Por outra parte, estas 150 famílias de marginalizados demos o exemplo para que se acercassem e filiassem a UNAC o Sindicato de Engenheiros Agroecológicos, o Comitê de Pequenos Produtores de Gado Vacum e outras associações municipais camponesas. Já os temos convocado para ter uma só estrutura organizativa e os mesmos objetivos, pois se todos formamos parte da UNAC não se justifica trabalhar separadamente.

 

-No recente Comitê Latino-americano da UITA se formulou uma aliança entre a UNAC colombiana e a Confederação Nacional dos Trabalhadores da Agricultura do Brasil (CONTAG) para trabalhar por objetivos comuns na Amazônia. Que acha ao respeito?
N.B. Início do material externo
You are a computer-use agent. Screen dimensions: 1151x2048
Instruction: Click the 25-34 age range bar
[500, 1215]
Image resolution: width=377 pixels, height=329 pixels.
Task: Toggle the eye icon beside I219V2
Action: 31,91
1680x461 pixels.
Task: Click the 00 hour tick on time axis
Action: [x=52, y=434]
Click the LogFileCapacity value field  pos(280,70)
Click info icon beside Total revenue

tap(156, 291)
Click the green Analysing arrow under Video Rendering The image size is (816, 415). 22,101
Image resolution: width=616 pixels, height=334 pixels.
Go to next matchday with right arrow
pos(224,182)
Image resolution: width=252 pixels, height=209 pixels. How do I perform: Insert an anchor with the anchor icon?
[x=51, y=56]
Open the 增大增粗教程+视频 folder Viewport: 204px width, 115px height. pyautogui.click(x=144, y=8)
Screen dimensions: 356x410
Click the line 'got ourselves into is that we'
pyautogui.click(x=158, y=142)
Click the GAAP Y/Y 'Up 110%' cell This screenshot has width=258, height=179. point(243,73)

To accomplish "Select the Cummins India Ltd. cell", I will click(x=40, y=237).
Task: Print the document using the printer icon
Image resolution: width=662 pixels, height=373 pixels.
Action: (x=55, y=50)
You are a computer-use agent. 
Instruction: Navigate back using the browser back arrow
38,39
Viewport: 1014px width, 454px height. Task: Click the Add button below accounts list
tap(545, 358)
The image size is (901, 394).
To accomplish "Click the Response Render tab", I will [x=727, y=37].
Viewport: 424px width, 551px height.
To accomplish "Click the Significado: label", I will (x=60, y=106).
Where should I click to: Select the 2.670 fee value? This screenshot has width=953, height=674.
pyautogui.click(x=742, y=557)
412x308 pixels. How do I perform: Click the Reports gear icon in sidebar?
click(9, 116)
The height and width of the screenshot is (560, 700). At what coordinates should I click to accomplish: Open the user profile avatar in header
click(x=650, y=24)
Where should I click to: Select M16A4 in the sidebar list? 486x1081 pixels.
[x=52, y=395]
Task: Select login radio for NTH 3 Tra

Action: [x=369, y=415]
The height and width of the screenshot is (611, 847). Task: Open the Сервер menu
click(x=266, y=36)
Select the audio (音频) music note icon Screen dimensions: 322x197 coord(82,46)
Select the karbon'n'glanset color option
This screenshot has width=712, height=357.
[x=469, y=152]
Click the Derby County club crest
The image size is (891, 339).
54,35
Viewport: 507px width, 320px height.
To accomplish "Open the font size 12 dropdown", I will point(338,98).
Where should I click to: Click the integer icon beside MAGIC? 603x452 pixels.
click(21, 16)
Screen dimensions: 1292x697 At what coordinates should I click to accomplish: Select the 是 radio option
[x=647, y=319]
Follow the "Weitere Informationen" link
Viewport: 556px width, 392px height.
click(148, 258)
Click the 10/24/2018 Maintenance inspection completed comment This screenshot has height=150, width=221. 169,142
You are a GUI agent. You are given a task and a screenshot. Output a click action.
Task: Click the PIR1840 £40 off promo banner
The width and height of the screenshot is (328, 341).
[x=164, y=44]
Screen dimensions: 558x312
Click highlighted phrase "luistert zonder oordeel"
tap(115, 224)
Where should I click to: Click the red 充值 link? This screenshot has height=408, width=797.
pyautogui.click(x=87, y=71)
-Bem-vinda a mão dos irmãos camponeses do Brasil para lutar pela defesa desse patrimônio da humanidade que é a Amazônia e unirmos a luta internacional para impedir a privatização da biodiversidade e a acelerada depredação da selva e seus recursos naturais. Nós soubemos que os gringos querem patentear até o sangue dos indígenas, que não são afetados por febre amarela, malária ou leishmaniose. Iniciativas como esta aliança com os camponeses do Brasil servem para lutar contra esses planos.

 

-Algo mais a dizer?

-Que a recuperação de terras, com o apóio da UNAC-UITA, cria renovadas esperanças de que nossas famílias não acabem engrossando os cinturões de miséria dos centros urbanos dos municípios ou cidades capitais. Nossa gente está entusiasmada e urgida pelas novas oficinas sobre agroecologia e soberania alimentícia que nos prometeram os companheiros da UITA. Quando nós camponeses temos apóio sem pretensões utilitaristas ou de manipulação damos bons resultados organizadamente. Por isso as primeiras trinta e seis escrituras de terra as oferecemos como resultado concreto e estímulo a UITA e a UNAC toda para que continuem nos apoiando. Quando sejamos maiores institucionalmente, devolveremos essa solidariedade com juros para outros marginalizados, aqui ou em qualquer parte do mundo.

 

 

Luis Alejandro Pedraza

© Rel-UITA

4/04/2005

 

 

* Secretário Geral da União Agro-alimentícia e Pecuária de Caquetá, promovida pela União Nacional Agro-alimentícia da Colômbia (UNAC-UITA).